O Dicionário também inclui verbetes dedicados ao chefe quilombola
Manoel Congo, que teve seu memorial inaugurado em 1996. Manoel Congo, com sua
companheira Mariana Crioula, liderou uma rebelião que envolveu mais de 300
escravos em novembro de 1838. Sufocada a rebelião, Manuel Congo foi enforcado
em 1839. O memorial, um modesto monumento, hoje pode ser visto no antigo Largo
da Forca, localizado no bairro da Pedreira, a 100 metros do centro histórico de
Vassouras.

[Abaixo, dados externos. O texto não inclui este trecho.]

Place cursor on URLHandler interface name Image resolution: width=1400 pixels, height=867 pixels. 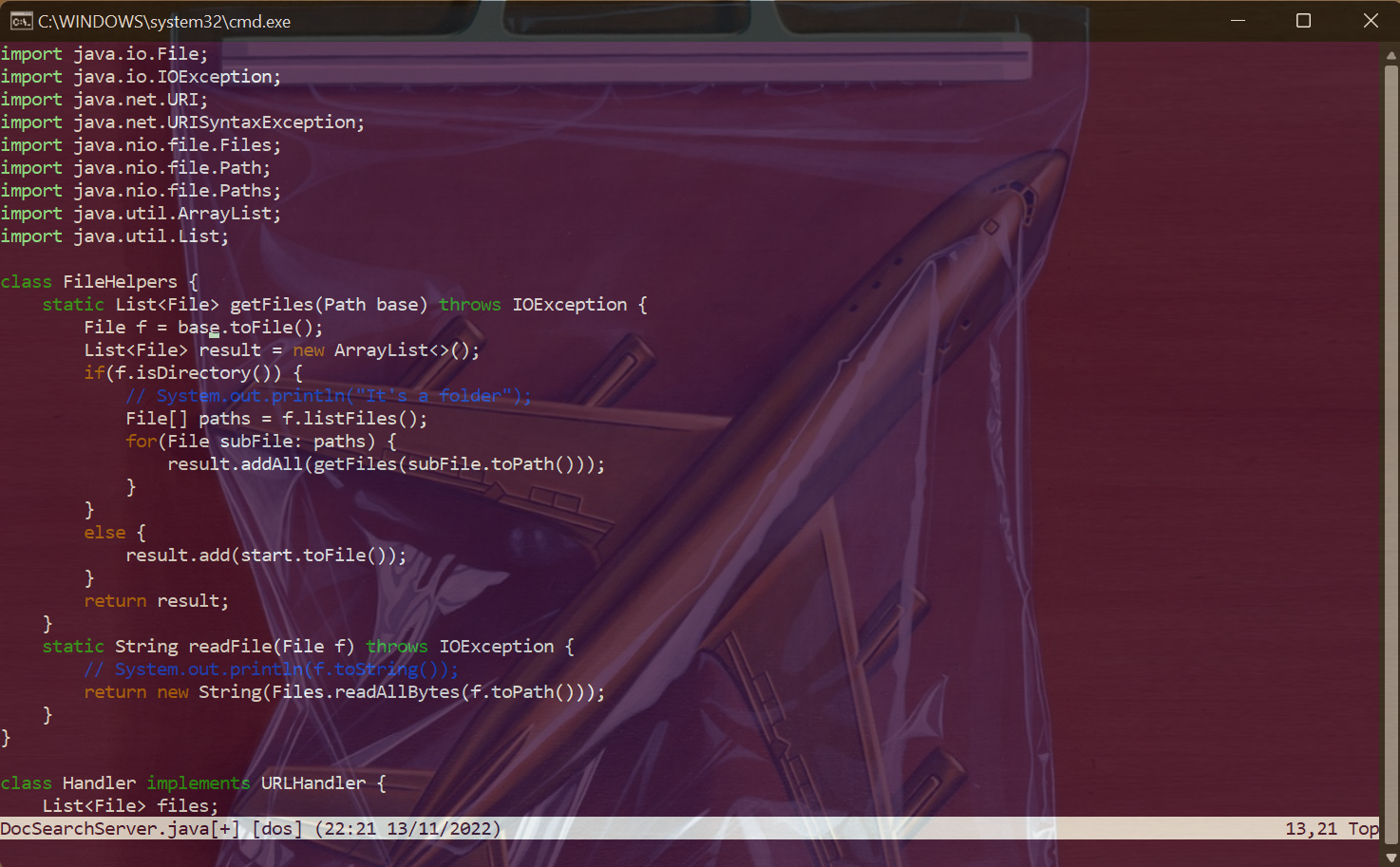313,783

Sobre o quilombo de Manoel Congo, Carlos Lacerda publicou em 1935 um
livreto assinado sob o pseudônimo Marcos.
Epifânio Moçambique, outro
líder da revolta de escravos ocorrida em 1838, é também recordado em verbete.
Coube ao coronel-chefe da Legião da Guarda Nacional, Francisco Peixoto de
Lacerda Werneck, também senhor de escravos e proprietário de fazenda de café,
organizar a grande força policial que sufocou a revolta.
IV
Neusa Fernandes é
historiadora, museóloga e pós-doutora em História e Literatura. Professora da
Universidade do Estado do Rio de Janeiro (UERJ) e da UniRio, é sócia efetiva do
IHGV e pesquisadora do Conselho Nacional de Desenvolvimento Científico e
Tecnológico (CNPq), além de autora de dez livros de História e de Museologia,
entre os quais A Inquisição em Minas
Gerais no século XVIII (Rio de Janeiro, Mauad, 3ª ed., 2014), outra obra
imperdível para historiadores e estudantes de História.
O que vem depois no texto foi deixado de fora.